READING TEXT:
>>>
FinTech (financial technology) is a catch-all term referring to software, mobile applications, and other technologies created to improve and automate traditional forms of finance for businesses and consumers alike.
Despite the recent misfortune that befell Silicon Valley Bank, SVB (a major financier of fintech), the world cannot but acknowledge the jaw-dropping growth of this sector.
This is because gone are the days of exclusive physical transactions when gigantic physical structures were built for the ease of trading.
Way back then, not much was known about financial technology (FinTech) players, who leverage applications (apps) development for the ease of doing business through online transactions.
Given the spate of unfolding new technologies emerge, people now heavily embrace the need to transact online businesses via the internet, without physical contact, which typically removes the risk of carrying physical cash from one location to another, while transacting single or multiple businesses.
This also removed the risk of travelling long distances by road, sea, or air, just to conclude business deals that ordinarily would have been transacted within minutes from the comfort of homes and offices, using online technology.
Thus, FinTech players and opportunists spotted and keep spotting the need to develop payment apps that will ease business transactions.
Notwithstanding the development, many merchants, business owners, and banks failed to see the need for such apps initially, until the COVID-19 pandemic struck and spread across the globe, and locked down economies in 2020.
<<<
DATASET EXCERPTS:
>>>
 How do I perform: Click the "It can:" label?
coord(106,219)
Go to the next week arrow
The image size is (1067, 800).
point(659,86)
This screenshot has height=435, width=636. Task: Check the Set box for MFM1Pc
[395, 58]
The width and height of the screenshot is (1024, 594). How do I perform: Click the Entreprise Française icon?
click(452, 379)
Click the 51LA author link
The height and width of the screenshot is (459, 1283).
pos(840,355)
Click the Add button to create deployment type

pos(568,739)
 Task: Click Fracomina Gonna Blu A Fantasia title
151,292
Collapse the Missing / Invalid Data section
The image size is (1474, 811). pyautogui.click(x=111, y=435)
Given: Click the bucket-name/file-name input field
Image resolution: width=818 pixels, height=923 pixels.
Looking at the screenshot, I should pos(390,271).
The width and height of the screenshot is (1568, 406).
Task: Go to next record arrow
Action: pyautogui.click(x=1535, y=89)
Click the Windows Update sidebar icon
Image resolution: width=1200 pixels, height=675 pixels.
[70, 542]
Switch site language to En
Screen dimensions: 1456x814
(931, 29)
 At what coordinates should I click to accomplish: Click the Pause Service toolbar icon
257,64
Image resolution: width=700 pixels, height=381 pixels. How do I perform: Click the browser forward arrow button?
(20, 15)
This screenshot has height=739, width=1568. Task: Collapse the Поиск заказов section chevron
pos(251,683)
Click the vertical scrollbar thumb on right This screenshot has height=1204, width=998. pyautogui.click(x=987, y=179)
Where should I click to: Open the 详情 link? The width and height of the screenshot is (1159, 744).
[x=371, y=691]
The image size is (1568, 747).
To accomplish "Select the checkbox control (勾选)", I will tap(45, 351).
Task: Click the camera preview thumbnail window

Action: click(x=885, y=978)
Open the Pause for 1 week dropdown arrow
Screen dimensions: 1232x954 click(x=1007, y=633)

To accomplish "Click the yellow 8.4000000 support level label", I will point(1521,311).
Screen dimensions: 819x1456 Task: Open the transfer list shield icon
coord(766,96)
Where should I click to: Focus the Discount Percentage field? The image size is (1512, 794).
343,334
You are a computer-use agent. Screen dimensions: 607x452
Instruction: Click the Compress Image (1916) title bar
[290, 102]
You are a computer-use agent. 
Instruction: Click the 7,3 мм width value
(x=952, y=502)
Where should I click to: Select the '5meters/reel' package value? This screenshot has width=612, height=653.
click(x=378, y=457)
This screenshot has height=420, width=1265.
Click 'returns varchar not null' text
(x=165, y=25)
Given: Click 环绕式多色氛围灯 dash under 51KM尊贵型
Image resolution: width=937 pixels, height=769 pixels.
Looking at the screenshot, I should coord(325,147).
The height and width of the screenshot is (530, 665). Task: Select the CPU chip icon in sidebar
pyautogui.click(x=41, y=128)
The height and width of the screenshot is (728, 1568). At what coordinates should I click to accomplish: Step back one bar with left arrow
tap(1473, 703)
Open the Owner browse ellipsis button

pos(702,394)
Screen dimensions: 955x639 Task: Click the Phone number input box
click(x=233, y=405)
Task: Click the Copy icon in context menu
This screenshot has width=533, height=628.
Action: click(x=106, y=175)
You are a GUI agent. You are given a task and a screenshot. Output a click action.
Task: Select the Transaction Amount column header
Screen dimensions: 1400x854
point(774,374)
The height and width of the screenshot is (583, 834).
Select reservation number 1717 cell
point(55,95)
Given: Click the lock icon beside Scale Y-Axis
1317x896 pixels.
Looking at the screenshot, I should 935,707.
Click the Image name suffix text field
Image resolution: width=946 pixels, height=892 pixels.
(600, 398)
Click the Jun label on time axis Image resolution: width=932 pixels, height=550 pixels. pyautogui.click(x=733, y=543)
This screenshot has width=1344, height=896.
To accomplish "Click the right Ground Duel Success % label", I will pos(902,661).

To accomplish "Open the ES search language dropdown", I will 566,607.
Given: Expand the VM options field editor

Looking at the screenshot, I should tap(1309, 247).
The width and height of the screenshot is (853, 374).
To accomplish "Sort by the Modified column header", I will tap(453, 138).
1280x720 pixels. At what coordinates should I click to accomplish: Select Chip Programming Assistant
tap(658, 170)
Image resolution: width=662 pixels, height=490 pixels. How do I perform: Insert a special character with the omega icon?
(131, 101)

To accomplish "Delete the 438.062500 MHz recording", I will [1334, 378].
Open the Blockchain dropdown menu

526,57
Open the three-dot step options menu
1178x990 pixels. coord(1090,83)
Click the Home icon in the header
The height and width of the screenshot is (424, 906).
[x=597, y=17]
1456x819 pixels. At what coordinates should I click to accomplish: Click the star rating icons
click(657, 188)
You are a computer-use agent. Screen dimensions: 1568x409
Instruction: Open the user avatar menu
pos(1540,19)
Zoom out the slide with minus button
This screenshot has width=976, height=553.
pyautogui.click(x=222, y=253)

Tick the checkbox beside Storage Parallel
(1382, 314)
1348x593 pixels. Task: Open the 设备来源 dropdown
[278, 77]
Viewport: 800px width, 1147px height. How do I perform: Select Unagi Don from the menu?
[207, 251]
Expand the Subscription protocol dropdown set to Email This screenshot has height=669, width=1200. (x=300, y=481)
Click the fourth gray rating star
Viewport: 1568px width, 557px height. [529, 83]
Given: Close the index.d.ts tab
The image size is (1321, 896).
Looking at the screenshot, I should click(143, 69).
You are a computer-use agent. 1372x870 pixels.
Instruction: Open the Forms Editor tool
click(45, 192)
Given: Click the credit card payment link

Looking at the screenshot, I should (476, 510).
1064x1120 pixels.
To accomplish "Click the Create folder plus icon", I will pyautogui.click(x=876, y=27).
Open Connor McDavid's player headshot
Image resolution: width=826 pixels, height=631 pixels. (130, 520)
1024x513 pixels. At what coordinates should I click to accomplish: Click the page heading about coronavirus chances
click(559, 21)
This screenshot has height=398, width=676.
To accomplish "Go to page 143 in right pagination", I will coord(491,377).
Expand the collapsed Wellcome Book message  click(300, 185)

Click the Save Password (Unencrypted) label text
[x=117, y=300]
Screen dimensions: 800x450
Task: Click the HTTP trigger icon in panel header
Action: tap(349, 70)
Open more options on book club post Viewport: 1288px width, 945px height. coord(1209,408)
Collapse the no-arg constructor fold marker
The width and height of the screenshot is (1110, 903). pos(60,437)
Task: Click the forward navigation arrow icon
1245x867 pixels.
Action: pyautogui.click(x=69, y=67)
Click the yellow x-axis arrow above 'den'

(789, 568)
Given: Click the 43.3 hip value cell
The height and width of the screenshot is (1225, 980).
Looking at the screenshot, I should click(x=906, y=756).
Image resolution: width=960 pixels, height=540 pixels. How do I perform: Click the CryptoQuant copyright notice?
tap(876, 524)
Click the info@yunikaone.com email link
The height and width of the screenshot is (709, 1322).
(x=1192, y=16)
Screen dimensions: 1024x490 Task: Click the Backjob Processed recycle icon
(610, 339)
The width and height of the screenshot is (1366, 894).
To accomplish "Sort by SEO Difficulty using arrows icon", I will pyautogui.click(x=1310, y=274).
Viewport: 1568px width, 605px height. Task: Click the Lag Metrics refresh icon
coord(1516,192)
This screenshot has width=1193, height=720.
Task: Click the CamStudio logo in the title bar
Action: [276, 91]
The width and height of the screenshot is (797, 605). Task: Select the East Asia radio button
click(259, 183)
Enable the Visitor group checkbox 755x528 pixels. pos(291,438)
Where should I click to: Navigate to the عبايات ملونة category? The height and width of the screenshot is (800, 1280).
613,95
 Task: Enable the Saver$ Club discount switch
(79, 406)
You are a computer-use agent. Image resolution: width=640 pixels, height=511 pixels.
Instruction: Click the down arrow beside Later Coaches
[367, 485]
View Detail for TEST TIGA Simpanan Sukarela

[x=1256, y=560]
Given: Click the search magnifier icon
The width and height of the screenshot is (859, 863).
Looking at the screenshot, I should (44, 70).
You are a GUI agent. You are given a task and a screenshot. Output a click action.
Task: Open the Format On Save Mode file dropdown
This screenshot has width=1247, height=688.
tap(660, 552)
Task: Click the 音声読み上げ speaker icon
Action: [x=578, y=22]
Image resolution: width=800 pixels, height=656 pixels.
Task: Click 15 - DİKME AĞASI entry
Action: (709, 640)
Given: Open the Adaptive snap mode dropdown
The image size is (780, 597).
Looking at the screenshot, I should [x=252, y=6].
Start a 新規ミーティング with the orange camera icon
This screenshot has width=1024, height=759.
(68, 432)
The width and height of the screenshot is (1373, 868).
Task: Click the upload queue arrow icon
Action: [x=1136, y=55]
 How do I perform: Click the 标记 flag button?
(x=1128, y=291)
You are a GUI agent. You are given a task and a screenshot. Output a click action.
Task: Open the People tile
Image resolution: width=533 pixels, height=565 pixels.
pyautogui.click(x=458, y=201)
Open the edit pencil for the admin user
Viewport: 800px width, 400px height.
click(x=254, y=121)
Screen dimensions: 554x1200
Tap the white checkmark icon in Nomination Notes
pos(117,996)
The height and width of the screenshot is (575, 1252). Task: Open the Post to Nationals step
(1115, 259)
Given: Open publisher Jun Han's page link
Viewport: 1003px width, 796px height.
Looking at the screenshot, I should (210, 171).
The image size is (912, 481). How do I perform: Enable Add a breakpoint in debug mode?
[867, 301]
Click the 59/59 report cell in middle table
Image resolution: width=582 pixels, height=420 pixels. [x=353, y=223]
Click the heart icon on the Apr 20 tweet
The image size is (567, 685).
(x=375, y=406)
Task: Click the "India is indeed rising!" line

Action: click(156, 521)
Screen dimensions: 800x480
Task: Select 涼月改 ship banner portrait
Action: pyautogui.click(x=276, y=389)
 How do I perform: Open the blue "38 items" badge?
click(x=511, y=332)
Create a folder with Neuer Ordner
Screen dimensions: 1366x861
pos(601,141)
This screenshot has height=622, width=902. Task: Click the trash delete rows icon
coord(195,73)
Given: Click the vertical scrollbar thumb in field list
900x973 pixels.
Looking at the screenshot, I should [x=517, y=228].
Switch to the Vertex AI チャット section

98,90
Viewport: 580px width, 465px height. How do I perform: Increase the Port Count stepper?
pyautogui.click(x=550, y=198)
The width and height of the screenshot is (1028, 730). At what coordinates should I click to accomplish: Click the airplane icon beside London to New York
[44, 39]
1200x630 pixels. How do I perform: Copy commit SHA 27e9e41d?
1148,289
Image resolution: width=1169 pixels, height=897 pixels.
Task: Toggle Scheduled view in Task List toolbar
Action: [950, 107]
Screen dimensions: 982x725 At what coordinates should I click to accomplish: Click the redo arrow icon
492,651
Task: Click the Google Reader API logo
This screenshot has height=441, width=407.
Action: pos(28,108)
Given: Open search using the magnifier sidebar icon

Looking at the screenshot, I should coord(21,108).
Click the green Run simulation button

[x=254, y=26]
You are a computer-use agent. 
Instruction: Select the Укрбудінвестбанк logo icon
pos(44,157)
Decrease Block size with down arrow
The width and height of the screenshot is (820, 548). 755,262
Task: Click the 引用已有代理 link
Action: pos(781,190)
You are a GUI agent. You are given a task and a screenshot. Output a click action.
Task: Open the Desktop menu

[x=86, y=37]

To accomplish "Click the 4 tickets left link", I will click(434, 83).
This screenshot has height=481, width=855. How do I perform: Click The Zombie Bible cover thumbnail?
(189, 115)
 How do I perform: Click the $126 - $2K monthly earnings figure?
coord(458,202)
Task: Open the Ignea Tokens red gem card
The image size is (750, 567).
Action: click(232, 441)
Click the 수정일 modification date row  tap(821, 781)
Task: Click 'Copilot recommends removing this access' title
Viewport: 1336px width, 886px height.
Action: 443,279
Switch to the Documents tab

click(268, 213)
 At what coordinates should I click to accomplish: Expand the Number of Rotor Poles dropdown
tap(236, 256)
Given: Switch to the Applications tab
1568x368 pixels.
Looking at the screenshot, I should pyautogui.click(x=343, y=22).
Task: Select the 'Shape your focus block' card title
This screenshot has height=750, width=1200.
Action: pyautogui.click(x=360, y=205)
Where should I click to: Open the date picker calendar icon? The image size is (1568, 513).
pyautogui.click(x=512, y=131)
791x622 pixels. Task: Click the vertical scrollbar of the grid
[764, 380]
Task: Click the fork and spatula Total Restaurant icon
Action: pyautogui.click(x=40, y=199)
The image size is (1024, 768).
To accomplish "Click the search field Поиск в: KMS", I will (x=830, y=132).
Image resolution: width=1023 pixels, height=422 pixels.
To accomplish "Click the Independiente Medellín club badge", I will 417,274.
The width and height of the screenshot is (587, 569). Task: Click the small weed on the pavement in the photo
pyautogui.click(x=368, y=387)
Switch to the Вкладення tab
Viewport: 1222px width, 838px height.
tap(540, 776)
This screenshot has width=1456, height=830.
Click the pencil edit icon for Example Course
<<<
WORK INSTRUCTION 1: According to the fintech article, what event led merchants, business owners, and banks to see the need for payment apps?
WORK INSTRUCTION 2: Summarize the fintech article in two sentences.
Draw only on the fintech article, not the listing.

YOUR RESPONSE 1: The COVID-19 pandemic, which spread across the globe and locked down economies in 2020.

YOUR RESPONSE 2: FinTech covers software, mobile applications, and other technologies that improve and automate traditional finance, and the sector has grown remarkably despite the recent misfortune at Silicon Valley Bank. Online transactions now spare people the risks of carrying cash and traveling long distances, yet many merchants, business owners, and banks saw no need for payment apps until the COVID-19 pandemic locked down economies in 2020.